The Skull Snaps’ album contains drum breaks that have been sampled numerous times on various hip hop records: The familiar opening drum pattern of It’s A New Day can be heard in songs by well-known acts such as Ol’ Dirty Bastard, Das EFX, Eric B. & Rakim, Digable Planets, DJ Shadow, Rob Dougan, and The Prodigy.

Harold Melvin & The Blue Notes – The Love I Lost [1973]
December 28, 2010

While we’re at it, lets have another!

The Love I Lost was released 2 years before Bad Luck but actually had the original arrangement on the B-Side. The B-Side became so popular that they released it as its own track 2 years later. However, this track is a timeless classic, perfect harmonies, catchy bassline and drum work. Its bloody perfection. Listen. We’ve all had our heartbroken but there’s no better way to get it soothed than listening to this track. Absolute classic. Incredible. Wonderful.

James Brown – The Big Payback [1972]
June 23, 2010

How can we be talking music without a James Brown track?! One of the heaviest funk beasts on Brown’s catalogue, gone are the gospel riffs and vocals and in comes a fucking monster slice of funk. The whole Payback album was slated to be a soundtrack for a Blaxploitation film, Hell Up In Harlem but the director rejected it claiming it wasnt “James Brown” enough. Ironically, its one of Browns most critically acclaimed works and remains a landmark funk album with the title track being the one of the most sampled tracks in history. He was the Godfather for a reason, give this a listen to get an idea why. JB Perfection.

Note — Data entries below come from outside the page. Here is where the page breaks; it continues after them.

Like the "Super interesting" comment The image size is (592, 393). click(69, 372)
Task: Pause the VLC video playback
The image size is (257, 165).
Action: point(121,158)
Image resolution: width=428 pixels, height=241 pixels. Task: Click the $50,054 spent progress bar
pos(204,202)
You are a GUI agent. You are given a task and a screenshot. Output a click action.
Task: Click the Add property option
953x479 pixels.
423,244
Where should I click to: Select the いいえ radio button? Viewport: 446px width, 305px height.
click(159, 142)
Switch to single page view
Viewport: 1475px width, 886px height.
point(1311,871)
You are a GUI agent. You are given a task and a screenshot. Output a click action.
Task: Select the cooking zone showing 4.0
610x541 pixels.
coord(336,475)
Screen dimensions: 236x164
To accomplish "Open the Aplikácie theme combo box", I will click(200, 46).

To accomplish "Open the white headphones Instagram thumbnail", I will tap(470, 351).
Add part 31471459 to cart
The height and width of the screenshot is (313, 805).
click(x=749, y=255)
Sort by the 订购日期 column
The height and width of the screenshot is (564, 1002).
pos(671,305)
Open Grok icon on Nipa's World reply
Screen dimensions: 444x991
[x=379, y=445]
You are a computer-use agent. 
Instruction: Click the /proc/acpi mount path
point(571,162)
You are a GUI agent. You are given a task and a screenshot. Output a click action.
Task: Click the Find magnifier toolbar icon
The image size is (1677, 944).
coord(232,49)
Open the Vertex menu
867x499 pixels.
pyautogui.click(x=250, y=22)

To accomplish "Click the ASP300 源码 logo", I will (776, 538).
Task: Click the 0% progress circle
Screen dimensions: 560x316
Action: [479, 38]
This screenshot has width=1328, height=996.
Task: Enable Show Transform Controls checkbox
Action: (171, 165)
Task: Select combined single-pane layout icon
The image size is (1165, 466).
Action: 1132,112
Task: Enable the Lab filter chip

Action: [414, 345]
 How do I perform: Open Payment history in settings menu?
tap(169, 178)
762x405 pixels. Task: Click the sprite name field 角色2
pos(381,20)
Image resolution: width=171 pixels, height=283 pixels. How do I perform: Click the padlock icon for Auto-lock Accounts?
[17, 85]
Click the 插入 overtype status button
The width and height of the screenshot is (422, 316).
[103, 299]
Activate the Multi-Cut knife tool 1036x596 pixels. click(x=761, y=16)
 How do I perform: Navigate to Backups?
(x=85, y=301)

Quincy Jones – Summer in the City [1973]
March 13, 2010

Absolute classic from one of my favourite composers, Quincy Jones. He takes only the lyrics from “Summer in the City” by The Loving Spoonful and transforms the tune into one of the greatest Jazz Funk compositions ever recorded. Such an epic piece of music is not meant to be encapsulated by one tune alone – which is why its been sampled a ton of times by a variety of artists.

From Wikipedia
The Quincy Jones cover of “Summer in the City” has been sampled by Massive Attack in the song “Exchange” from their acclaimed album Mezzanine, Nightmares on Wax in the song “Night’s Introlude” on the album Smokers Delight, and also by The Pharcyde on their seminal hit “Passin’ Me By” from the album Bizarre Ride II the Pharcyde.